On June 12, a bulldozer was used to destroy the main pipeline carrying oil to the Hodeida governorate port of Ras Issa, the third attack on the pipeline in less than a month. Ministry of the Interior sources said the attack was the work of the Hatik sub-tribe of the Abidah, angered by the military offensive. Ministry of Defense sources claimed that the attack had actually been the work of Saudi AQAP deputy leader Sa’id al-Shihri (26sep.net, June 14; Okaz, June 16; Yemen Post, June 28). Al-Hatik leaders denied any participation in the attempt to break the pipeline (al-Taghyir [Sana’a], June 17).

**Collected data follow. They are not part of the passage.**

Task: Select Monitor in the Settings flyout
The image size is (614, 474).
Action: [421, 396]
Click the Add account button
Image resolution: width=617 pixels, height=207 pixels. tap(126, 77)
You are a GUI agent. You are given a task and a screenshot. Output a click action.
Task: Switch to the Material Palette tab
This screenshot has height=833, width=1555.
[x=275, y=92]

Local sources told a pan-Arab daily that those who attacked the pipeline were tribesmen with no ties to al-Qaeda seeking revenge for an entire family that was killed by army shelling during operations in the Abidah region. The tribesmen were also angered by an attempt to arrest Shaykh Nasir Qammad bin Durham, who was accused of harboring al-Qaeda operatives. The shaykh evaded security authorities but his home was destroyed by artillery. The bulldozer attack on the pipeline was said to have created a huge fire with a smoke column that could be seen 40 km away (al-Hayat, June 13).

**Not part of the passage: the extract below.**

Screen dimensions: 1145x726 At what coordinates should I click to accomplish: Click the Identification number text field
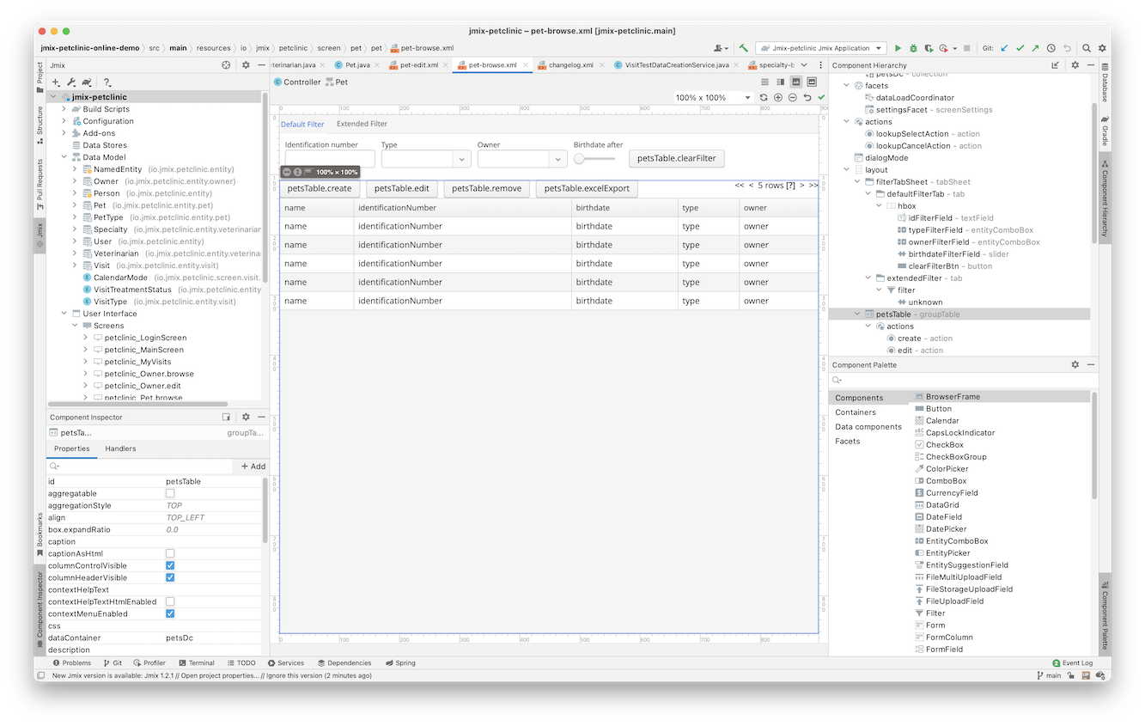(x=330, y=159)
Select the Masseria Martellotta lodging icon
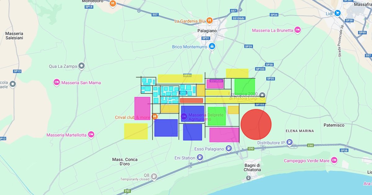The image size is (372, 195). [91, 135]

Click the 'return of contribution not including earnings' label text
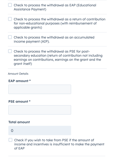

More violence broke out in Ma’rib as tribes began fighting over control of the local oil fields. Government forces did not intervene in recent clashes between the Abidah and the Bal-Harith that killed 18 during fighting over an oil field near the border with Shabwa governorate (Yemen Post, June 24; al-Tagheer, June 24).

Conclusion

A recent study of the political role of Yemen’s tribes stated that the often abrasive relations between the tribes and central government had been tempered by President Saleh’s attempts to improve the relationship. The tribes now dominate both parliament and the Shura Council, resulting in some tribal conventions being integrated into national legislation. However, the hereditary nature of tribal authority and the dominance of tribal chiefs have led to the exclusion of tribesmen from political involvement. An estimated 85% of Yemenis belong to tribes, most of which are well-armed. [1]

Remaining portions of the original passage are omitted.